■ Activity ■
From the listing below, extract each line containing the string "زنوج".

■ Records supplied ■

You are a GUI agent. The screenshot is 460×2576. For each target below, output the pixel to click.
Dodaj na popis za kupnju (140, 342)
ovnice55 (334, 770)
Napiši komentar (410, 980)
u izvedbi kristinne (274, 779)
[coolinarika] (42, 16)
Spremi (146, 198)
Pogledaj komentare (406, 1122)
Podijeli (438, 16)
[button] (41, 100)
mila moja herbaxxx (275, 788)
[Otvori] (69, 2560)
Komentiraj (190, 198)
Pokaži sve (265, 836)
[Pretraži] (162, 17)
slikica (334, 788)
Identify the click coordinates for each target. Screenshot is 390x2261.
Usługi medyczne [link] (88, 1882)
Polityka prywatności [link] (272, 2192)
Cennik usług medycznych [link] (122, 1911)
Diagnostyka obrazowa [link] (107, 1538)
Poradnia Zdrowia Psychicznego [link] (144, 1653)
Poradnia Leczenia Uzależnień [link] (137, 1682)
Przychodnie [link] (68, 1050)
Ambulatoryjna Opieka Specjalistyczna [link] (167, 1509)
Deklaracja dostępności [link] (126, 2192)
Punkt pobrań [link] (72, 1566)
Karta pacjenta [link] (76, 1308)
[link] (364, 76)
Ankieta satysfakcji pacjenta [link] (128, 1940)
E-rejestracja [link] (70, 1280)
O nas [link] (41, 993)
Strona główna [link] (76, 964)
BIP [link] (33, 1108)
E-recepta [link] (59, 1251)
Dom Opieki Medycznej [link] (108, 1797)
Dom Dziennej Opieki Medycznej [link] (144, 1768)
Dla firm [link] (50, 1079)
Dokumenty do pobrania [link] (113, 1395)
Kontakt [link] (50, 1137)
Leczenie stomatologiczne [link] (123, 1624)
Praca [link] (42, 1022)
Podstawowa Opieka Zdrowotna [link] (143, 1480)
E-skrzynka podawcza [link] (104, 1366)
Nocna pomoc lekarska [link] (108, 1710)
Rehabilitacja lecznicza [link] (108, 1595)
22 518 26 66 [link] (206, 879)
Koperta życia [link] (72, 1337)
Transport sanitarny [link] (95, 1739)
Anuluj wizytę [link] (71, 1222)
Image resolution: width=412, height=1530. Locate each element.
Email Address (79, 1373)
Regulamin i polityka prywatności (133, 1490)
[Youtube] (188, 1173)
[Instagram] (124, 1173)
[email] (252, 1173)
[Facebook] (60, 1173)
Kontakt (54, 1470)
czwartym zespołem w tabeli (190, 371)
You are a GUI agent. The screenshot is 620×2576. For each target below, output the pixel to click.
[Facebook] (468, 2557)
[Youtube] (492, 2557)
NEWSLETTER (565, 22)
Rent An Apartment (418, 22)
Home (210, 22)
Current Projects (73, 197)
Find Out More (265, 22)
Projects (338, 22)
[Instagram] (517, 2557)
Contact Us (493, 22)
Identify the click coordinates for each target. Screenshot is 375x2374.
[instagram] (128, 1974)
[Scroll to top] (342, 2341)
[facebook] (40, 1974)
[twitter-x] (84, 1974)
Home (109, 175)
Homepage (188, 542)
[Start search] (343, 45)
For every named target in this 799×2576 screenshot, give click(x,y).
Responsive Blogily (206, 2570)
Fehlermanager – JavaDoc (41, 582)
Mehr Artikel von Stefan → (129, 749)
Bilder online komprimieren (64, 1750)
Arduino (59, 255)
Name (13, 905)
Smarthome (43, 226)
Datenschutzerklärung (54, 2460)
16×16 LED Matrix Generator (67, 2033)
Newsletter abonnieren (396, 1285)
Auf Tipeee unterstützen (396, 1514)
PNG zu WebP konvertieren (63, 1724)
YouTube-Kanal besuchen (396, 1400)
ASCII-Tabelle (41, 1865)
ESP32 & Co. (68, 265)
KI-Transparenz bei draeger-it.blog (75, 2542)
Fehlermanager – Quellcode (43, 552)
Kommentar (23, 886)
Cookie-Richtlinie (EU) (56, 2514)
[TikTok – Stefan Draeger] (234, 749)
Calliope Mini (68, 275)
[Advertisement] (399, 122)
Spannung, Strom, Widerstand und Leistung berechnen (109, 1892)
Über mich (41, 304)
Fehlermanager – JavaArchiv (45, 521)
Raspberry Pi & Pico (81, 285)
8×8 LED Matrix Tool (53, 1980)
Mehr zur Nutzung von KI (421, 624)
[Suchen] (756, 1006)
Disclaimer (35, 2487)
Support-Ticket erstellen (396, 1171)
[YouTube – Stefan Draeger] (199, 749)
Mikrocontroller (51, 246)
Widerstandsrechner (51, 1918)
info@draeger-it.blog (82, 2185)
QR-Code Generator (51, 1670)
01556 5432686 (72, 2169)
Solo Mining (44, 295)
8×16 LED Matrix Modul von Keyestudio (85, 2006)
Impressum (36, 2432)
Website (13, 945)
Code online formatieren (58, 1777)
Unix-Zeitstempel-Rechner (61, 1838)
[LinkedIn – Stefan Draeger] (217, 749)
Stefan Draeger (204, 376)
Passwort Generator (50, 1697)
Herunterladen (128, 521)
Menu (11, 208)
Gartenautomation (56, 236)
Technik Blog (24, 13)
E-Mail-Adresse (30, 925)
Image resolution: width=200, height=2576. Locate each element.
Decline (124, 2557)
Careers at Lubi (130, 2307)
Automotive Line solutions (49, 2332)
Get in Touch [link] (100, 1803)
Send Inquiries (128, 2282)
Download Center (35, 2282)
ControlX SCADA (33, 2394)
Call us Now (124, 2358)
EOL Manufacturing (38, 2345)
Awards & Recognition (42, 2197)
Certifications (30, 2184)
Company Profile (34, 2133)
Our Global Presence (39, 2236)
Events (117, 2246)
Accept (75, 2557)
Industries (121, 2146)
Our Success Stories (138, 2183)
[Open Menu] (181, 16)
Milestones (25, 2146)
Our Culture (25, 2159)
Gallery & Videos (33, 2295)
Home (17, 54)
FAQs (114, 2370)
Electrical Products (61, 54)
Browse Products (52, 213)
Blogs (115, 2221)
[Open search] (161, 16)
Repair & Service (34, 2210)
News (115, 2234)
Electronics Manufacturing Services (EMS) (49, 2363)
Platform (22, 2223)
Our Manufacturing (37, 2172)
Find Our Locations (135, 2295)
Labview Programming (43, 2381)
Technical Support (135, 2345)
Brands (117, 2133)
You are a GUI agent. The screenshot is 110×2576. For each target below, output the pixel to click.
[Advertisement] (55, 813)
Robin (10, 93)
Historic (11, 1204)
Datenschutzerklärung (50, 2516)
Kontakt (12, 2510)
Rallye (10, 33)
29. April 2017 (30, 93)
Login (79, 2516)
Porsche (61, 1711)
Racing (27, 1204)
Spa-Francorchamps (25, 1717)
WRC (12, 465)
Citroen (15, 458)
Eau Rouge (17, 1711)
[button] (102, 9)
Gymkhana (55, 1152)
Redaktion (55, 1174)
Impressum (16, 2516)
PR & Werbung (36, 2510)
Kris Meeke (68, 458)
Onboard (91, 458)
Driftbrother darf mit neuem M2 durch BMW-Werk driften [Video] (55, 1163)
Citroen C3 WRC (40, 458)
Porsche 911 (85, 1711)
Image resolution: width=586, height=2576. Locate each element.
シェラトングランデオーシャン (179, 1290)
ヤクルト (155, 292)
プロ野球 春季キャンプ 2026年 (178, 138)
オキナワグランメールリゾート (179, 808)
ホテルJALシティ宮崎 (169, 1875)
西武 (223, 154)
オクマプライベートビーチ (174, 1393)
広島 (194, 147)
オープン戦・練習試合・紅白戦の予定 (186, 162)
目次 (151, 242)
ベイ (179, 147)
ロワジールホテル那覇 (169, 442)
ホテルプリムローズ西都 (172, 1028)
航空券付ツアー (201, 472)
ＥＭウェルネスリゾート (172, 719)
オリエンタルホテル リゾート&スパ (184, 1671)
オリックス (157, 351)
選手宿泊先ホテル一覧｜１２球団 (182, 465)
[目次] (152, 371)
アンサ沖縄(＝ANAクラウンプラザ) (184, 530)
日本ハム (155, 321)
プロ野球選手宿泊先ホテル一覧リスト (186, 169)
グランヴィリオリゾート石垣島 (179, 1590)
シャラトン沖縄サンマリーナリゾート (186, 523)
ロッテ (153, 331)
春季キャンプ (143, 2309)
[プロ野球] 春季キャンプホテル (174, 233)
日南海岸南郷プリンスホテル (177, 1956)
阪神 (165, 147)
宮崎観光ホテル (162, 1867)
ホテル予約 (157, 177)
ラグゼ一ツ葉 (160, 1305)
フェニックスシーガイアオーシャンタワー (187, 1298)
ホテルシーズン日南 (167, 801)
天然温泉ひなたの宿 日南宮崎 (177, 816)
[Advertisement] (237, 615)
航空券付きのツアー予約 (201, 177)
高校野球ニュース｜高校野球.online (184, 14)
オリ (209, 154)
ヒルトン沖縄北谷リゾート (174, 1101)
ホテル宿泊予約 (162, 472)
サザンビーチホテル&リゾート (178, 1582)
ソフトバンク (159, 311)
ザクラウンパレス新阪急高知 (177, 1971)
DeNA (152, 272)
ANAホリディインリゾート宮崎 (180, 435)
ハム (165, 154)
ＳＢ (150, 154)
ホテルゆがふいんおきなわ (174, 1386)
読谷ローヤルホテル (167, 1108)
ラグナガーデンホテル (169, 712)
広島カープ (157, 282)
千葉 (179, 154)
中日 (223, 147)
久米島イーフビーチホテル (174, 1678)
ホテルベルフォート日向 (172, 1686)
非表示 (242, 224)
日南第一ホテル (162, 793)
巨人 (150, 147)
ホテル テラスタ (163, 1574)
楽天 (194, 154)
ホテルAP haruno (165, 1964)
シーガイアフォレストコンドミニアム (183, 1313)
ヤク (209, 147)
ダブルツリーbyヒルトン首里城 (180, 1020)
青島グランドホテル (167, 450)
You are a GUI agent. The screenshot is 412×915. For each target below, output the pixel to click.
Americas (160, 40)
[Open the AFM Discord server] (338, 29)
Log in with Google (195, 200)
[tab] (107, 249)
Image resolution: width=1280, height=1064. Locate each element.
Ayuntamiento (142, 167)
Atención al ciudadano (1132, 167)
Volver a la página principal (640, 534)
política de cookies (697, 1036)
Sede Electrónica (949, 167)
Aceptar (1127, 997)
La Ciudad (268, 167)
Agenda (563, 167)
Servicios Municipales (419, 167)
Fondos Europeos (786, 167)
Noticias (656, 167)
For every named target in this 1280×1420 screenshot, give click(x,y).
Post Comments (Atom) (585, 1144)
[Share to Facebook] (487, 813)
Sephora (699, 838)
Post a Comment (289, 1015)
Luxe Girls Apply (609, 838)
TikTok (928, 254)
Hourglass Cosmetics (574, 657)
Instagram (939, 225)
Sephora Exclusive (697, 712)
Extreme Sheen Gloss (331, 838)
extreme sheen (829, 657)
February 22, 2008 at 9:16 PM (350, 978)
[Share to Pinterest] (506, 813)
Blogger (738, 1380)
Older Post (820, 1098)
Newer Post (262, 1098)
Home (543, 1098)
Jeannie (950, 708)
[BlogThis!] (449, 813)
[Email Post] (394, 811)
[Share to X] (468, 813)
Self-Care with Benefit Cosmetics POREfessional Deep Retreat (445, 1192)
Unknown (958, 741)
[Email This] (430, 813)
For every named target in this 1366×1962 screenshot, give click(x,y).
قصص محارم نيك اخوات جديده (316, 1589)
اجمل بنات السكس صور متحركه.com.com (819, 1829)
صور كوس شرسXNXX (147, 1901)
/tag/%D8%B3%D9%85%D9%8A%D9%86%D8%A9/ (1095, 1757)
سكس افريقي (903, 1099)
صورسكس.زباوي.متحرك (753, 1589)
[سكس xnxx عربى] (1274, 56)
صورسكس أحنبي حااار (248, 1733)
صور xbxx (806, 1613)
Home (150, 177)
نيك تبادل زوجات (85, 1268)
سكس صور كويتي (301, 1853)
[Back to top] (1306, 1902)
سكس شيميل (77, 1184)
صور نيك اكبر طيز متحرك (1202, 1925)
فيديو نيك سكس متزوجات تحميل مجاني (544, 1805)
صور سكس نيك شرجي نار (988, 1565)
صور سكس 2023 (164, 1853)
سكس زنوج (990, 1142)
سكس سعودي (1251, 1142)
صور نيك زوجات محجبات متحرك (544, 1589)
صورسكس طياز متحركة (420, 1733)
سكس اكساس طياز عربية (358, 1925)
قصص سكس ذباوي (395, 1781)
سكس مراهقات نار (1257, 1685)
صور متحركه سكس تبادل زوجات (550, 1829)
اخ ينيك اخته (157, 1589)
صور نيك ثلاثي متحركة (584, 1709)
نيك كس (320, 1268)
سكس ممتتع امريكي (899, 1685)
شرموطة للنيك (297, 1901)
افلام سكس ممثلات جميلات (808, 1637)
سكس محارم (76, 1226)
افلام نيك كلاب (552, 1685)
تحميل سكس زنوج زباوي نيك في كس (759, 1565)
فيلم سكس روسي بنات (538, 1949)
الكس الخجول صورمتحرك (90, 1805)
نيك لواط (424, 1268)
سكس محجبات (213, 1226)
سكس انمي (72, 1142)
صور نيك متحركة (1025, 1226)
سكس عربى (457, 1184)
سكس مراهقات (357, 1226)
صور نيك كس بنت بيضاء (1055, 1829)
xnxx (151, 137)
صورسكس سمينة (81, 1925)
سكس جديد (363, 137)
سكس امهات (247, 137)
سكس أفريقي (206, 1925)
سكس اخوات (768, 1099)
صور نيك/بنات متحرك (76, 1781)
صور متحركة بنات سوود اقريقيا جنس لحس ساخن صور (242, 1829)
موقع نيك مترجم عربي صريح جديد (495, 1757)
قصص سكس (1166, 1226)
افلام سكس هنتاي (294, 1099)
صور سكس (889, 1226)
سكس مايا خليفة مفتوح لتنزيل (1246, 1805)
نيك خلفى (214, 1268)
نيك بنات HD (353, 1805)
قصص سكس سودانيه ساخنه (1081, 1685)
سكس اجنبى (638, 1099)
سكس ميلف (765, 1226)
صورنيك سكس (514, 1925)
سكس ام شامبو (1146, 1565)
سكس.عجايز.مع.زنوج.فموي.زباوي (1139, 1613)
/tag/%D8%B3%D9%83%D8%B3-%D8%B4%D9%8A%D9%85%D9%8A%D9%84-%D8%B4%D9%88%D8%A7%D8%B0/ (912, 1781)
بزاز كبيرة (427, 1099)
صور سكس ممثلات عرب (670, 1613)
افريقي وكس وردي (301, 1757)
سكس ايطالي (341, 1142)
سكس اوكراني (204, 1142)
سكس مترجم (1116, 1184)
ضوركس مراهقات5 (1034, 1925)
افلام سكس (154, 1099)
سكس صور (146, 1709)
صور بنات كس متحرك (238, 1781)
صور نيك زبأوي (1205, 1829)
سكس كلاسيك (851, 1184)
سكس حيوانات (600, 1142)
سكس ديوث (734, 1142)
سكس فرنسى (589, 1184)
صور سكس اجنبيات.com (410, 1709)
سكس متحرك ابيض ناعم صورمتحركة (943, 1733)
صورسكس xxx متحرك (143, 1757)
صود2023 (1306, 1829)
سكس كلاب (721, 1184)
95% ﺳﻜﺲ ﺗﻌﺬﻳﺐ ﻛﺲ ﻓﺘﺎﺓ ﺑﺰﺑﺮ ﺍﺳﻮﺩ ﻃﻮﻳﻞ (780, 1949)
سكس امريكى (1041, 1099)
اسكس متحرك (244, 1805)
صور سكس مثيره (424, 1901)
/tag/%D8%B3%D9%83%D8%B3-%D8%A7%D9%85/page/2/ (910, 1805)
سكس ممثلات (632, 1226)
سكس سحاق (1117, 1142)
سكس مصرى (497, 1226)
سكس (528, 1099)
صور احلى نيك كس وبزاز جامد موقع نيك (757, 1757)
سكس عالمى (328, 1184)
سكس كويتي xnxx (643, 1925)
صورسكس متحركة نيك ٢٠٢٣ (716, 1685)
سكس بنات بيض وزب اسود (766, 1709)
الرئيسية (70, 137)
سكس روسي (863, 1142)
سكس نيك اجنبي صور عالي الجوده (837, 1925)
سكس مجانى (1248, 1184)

■ Result of the exercise ■
سكس زنوج (990, 1142)
تحميل سكس زنوج زباوي نيك في كس (759, 1565)
سكس.عجايز.مع.زنوج.فموي.زباوي (1139, 1613)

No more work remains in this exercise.